Первые несколько дней визита действительно были больше посвящены всяким мероприятиям, торжественным приемам и прочей полагающейся по статусу мишуре. Мы прокатили гостей сначала по железной дороге, потом на курсирующем по Неве больше в качестве экспоната, чем представляя реальную боевую силу паровом бриге. Первый чисто паровой фрегат все еще находился в стадии постройки и судя по лезущим там непрерывным косяком проблемам — слишком уж инновационным со всех сторон был проект — достройка «Генералиссимуса Суворова» обещала затянуться еще года на полтора-два.

В итоге непосредственно к делу мы перешли только седьмого числа. Расположились мы в Малом Фельдмаршальском зале, где посредине помещения был поставлен круглый стол и отдельно пара рабочих мест для секретарей. Поскольку переговоры проходили, как сказали бы в будущем «за закрытыми дверями», больше никто внутрь допущен не был.

Фельдмаршальский зал был выбран Александром неспроста, а с изрядной долей ехидства. Тут с больших ростовых портретов на людей взирали полководцы, которые не раз давали прикурить в том числе и прусским войскам, зарабатывая вечную славу русскому оружию. Суворов, Потемкин, Румянцев… Последний вообще брал Кёнигсберг и всю восточную Пруссию. Глядишь если бы не дедушка Петр ІІІ — земля ему стекловатой — отдавший все завоеванные у пруссаков во время семилетней войны земли, Пруссия к этому времени уже окончательно скатилась бы в разряд третьестепенных немецких государств. Куда-то между Вестфалией и Баварией.

Оба Фридриха Вильгельма историю естественно знали хорошо, и такой простой намек поняли мгновенно. Тем не менее разговор начался с прямого предложения вступить в формирующуюся коалицию.
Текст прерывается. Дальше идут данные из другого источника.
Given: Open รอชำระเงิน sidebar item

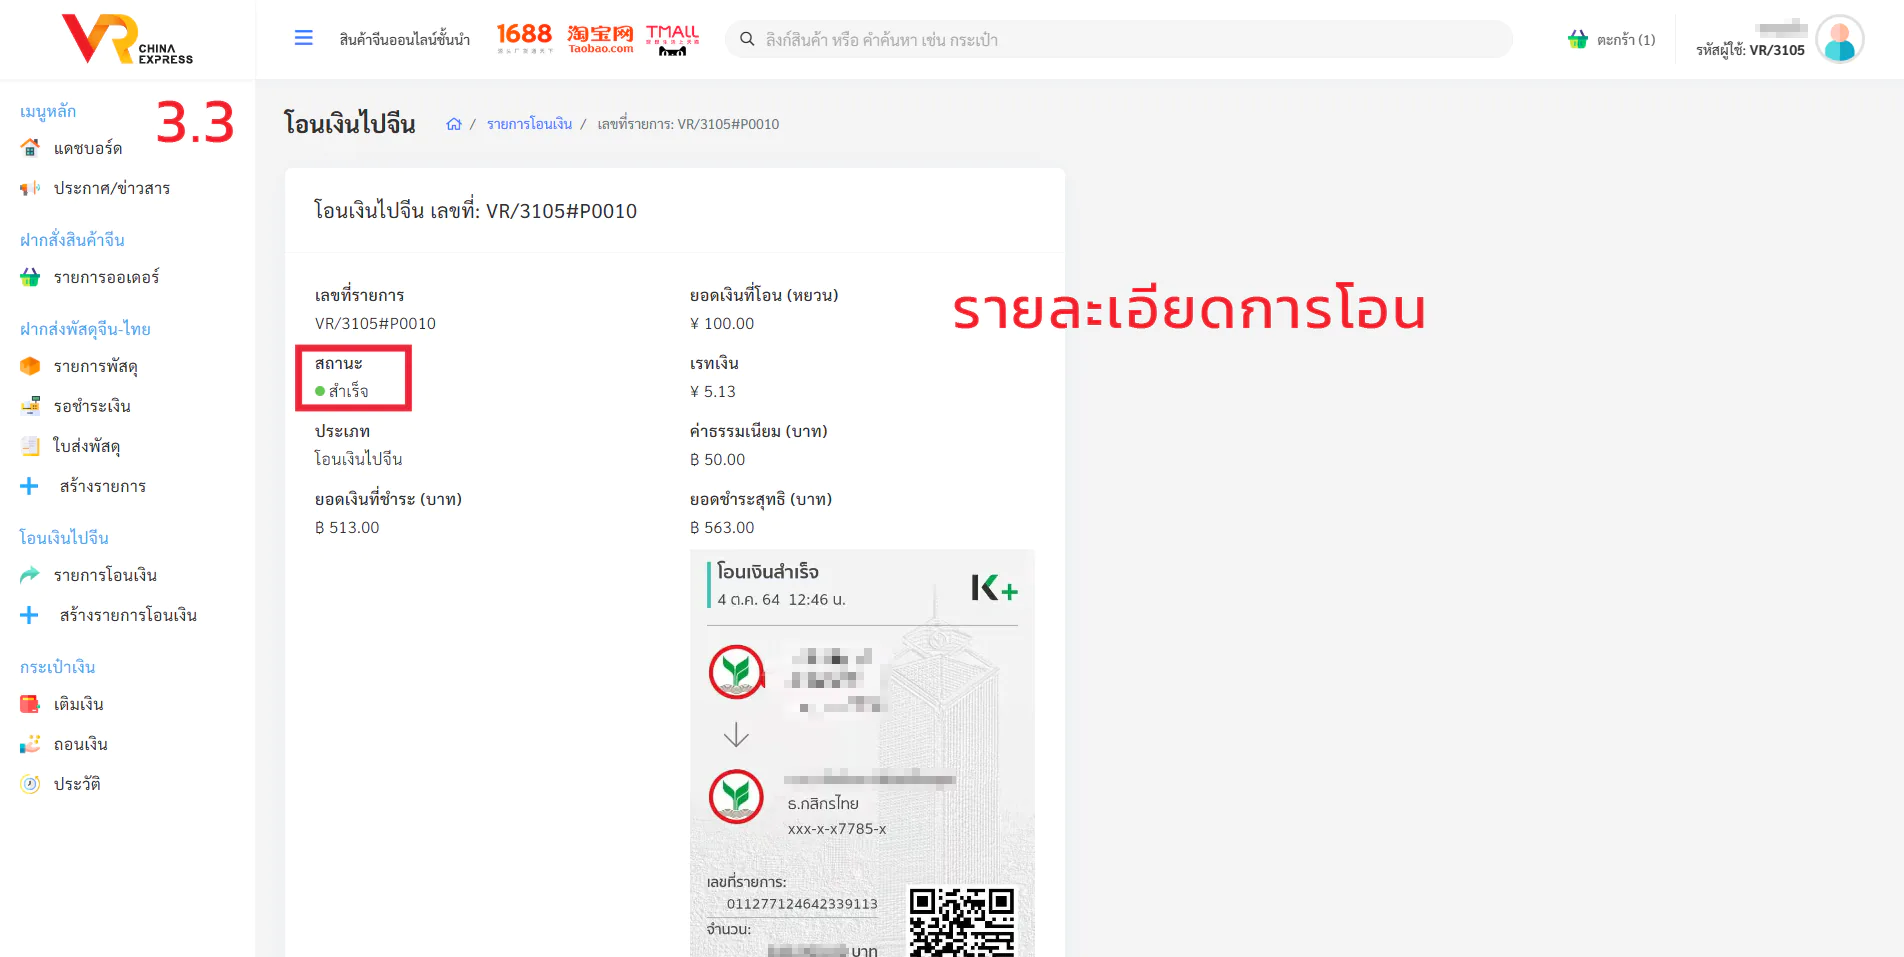Looking at the screenshot, I should (92, 406).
— Великобритания, как и пришлые разы предлагает весьма щедрое финансирование, — принялся перечислять «бонусы» тот Фридрих Вильгельм, который в этот момент носил корону. Фридрих Вильгельм III. — Островитяне готовы выложить пятнадцать фунтов в год за каждого выставленного на поле боя солдата.
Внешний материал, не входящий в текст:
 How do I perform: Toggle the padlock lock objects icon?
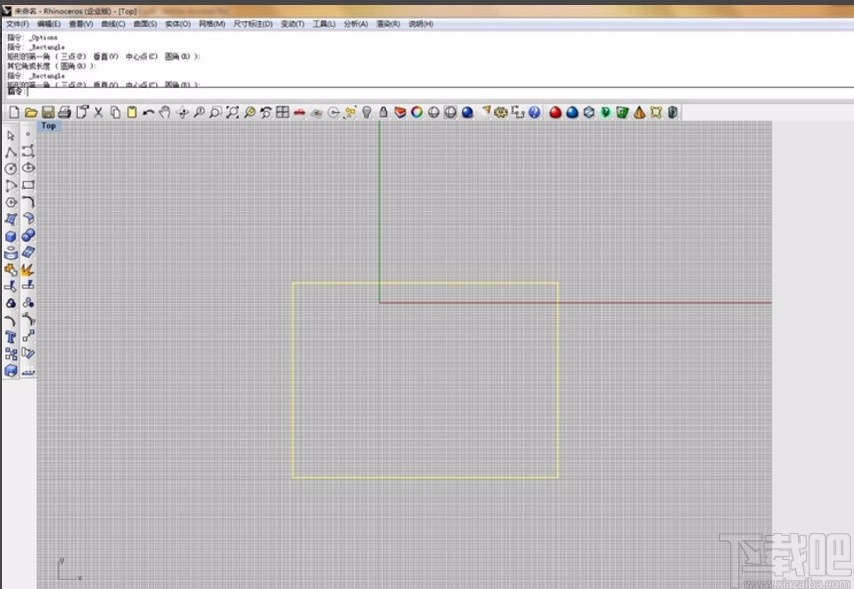pos(383,112)
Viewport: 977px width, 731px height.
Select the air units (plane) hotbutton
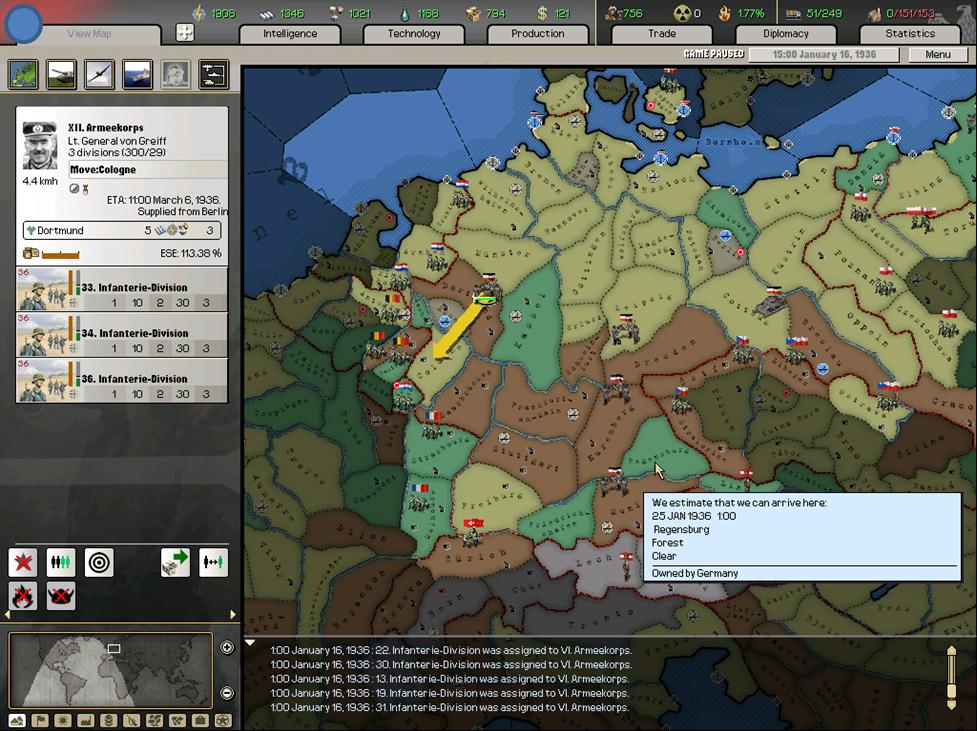tap(99, 74)
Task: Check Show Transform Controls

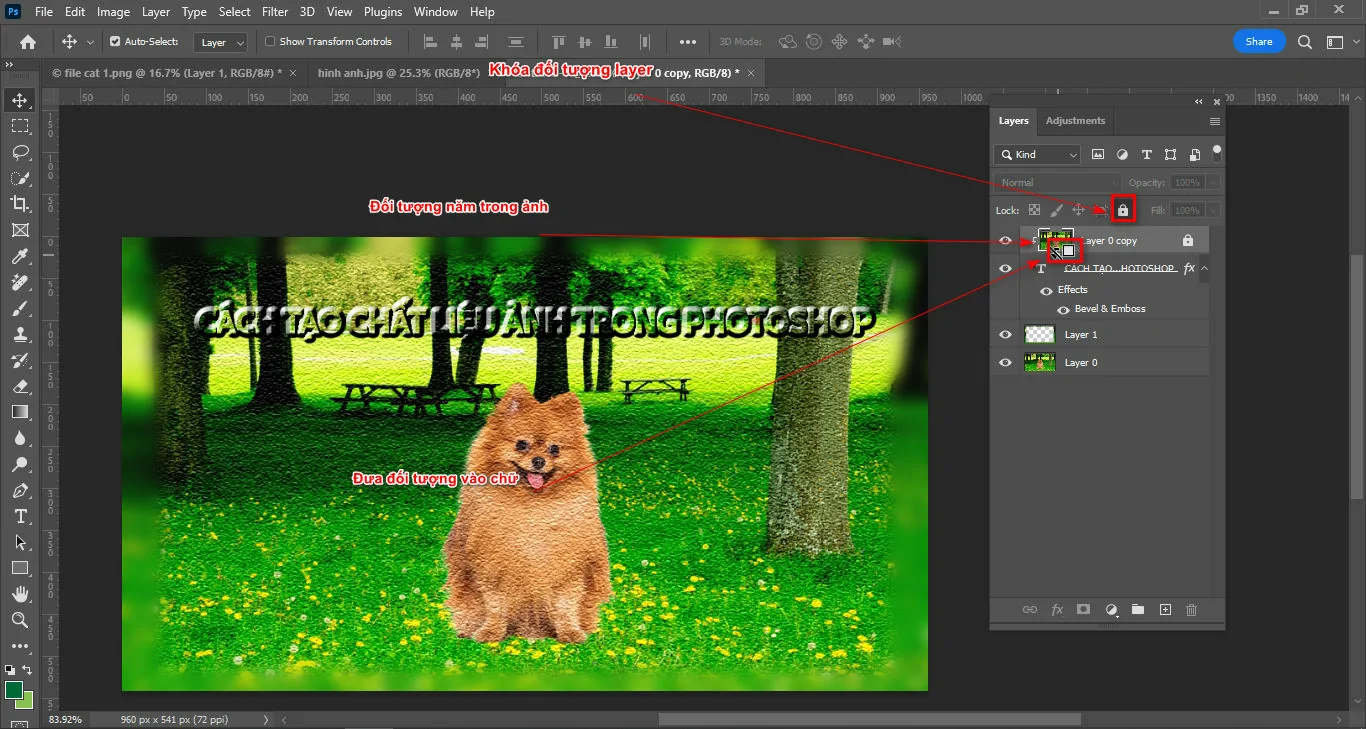Action: (x=268, y=41)
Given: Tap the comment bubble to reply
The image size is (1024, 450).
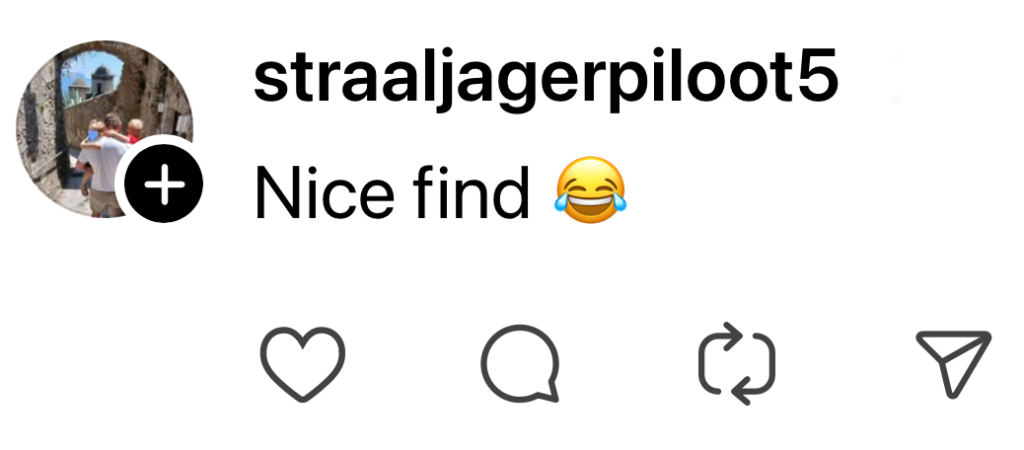Looking at the screenshot, I should [x=520, y=363].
Пятнадцать фунтов — примерно семьдесят пять рублей серебром. С одной стороны, более чем щедрое предложение, с другой — очевидно, что такая сумма никак не сможет покрыть издержки экспедиционного корпуса, буде такой отправится воевать в западную Европу.

— О подводных течениях европейской дипломатии нам известно, любезный брат, — согласился Александр, — и то, что британцы вновь желают воевать чужими руками — тоже. Вот только выгод для Российской империи в участии в приближающейся схватке мы не видим. За все прошлые обиды с Бонапартом с лихвой рассчитались еще в двенадцатом году, с тех пор у нас с французами вполне взаимовыгодные отношения.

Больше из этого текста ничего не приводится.